Fraunhofer IPA senkt Energieverbrauch beim Anodisieren

Ein neues Anodisierverfahren soll bei der Oberflächenbehandlung von Leichtmetallen rund 40 Prozent der Energiekosten sparen. Das neue Verfahren wurde von der Abteilung Galvanik des Fraunhofer-Institut für Produktionstechnik und Automatisierung IPA in Stuttgart entwickelt.
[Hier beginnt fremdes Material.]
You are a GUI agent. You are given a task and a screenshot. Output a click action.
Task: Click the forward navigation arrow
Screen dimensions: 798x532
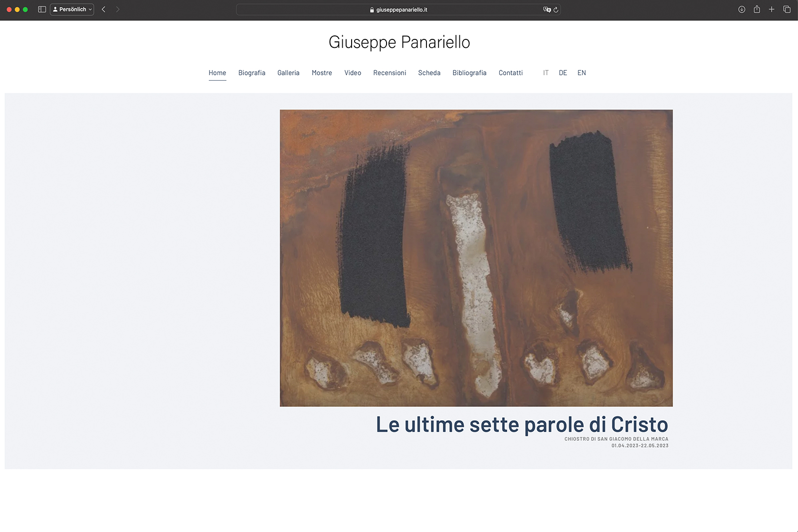click(118, 9)
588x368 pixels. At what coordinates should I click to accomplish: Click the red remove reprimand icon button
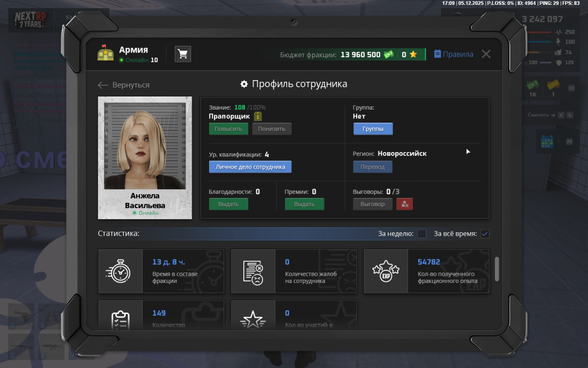click(405, 204)
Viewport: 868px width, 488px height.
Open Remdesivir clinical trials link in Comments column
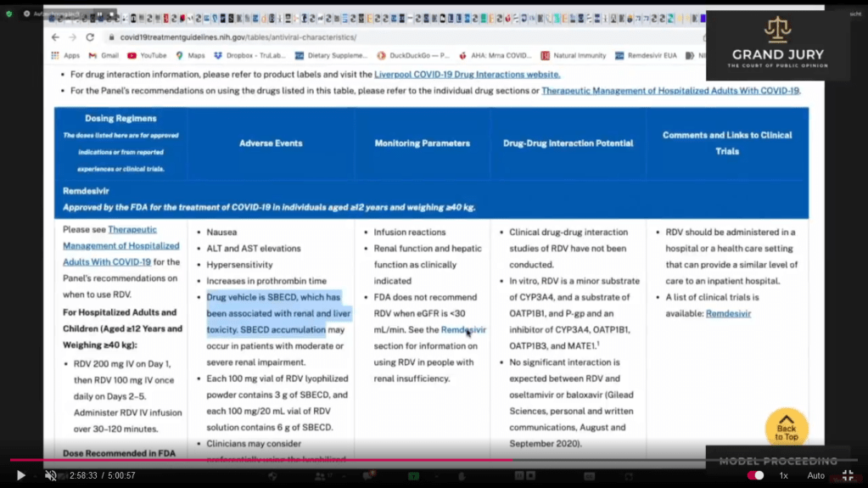coord(728,314)
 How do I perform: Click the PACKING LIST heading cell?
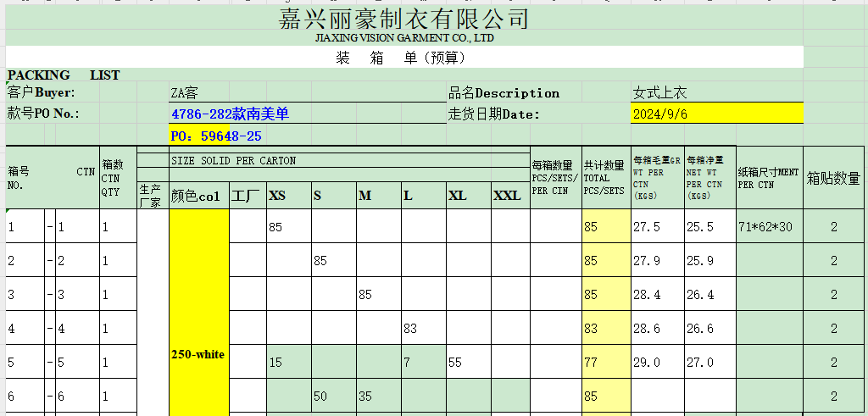coord(64,75)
Energieverbrauch um 40% gesenkt

Anodisierte Fraunhofer IPA Probekörper aus ausgewählten Aluminiumlegierungen -Quelle: Fraunhofer IPA-

Ein neues Anodisierverfahren soll bei der Oberflächenbehandlung von Leichtmetallen rund 40 Prozent der Energiekosten sparen. Das neue Verfahren wurde von der Abteilung Galvanik des Fraunhofer-Institut für Produktionstechnik und Automatisierung IPA in Stuttgart entwickelt. Im Rahmen eines öffentlichen Forschungsprojekts ist es den IPA-Wissenschaftlern gelungen, den Energieverbrauch des Anodisierverfahrens ihres Partnerunternehmens um 40 Prozent zu senken.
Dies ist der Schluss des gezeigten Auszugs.